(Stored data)
════════════════════
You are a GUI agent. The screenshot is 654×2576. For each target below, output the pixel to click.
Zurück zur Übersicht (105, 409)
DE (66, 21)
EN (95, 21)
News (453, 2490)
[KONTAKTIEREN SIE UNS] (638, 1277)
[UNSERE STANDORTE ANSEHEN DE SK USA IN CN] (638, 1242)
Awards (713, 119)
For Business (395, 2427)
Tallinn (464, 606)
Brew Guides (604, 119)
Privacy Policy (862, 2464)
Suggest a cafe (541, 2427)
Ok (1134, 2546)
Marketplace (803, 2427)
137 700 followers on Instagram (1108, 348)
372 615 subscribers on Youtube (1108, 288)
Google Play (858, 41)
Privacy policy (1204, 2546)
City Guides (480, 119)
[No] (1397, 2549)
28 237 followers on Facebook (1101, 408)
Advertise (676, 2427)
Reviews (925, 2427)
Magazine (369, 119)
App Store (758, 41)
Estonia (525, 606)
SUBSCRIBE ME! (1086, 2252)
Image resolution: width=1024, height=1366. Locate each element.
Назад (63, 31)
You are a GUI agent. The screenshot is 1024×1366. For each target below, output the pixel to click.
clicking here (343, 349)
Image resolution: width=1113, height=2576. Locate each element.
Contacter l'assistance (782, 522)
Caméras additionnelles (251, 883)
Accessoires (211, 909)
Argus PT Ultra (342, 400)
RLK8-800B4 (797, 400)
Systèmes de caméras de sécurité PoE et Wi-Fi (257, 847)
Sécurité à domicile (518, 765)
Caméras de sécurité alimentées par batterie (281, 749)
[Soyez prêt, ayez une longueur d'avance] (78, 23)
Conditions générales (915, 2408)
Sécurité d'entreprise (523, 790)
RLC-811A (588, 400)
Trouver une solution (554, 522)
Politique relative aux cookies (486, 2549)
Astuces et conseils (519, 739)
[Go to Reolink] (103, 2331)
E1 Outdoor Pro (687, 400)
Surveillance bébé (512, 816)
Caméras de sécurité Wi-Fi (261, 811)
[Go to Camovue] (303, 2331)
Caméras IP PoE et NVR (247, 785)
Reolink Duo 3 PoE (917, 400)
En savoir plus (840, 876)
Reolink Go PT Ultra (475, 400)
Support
════════════════════
Nothing in the records may be left out; transcribe all of them exactly.

Answer area:
You are a GUI agent. The screenshot is 654×2576. For each target below, output the pixel to click.
Zurück zur Übersicht (105, 409)
DE (66, 21)
EN (95, 21)
News (453, 2490)
[KONTAKTIEREN SIE UNS] (638, 1277)
[UNSERE STANDORTE ANSEHEN DE SK USA IN CN] (638, 1242)
Awards (713, 119)
For Business (395, 2427)
Tallinn (464, 606)
Brew Guides (604, 119)
Privacy Policy (862, 2464)
Suggest a cafe (541, 2427)
Ok (1134, 2546)
Marketplace (803, 2427)
137 700 followers on Instagram (1108, 348)
372 615 subscribers on Youtube (1108, 288)
Google Play (858, 41)
Privacy policy (1204, 2546)
City Guides (480, 119)
[No] (1397, 2549)
28 237 followers on Facebook (1101, 408)
Advertise (676, 2427)
Reviews (925, 2427)
Magazine (369, 119)
App Store (758, 41)
Estonia (525, 606)
SUBSCRIBE ME! (1086, 2252)
Image resolution: width=1024, height=1366. Locate each element.
Назад (63, 31)
You are a GUI agent. The screenshot is 1024×1366. For each target below, output the pixel to click.
clicking here (343, 349)
Image resolution: width=1113, height=2576. Locate each element.
Contacter l'assistance (782, 522)
Caméras additionnelles (251, 883)
Accessoires (211, 909)
Argus PT Ultra (342, 400)
RLK8-800B4 (797, 400)
Systèmes de caméras de sécurité PoE et Wi-Fi (257, 847)
Sécurité à domicile (518, 765)
Caméras de sécurité alimentées par batterie (281, 749)
[Soyez prêt, ayez une longueur d'avance] (78, 23)
Conditions générales (915, 2408)
Sécurité d'entreprise (523, 790)
RLC-811A (588, 400)
Trouver une solution (554, 522)
Politique relative aux cookies (486, 2549)
Astuces et conseils (519, 739)
[Go to Reolink] (103, 2331)
E1 Outdoor Pro (687, 400)
Surveillance bébé (512, 816)
Caméras de sécurité Wi-Fi (261, 811)
[Go to Camovue] (303, 2331)
Caméras IP PoE et NVR (247, 785)
Reolink Duo 3 PoE (917, 400)
En savoir plus (840, 876)
Reolink Go PT Ultra (475, 400)
Support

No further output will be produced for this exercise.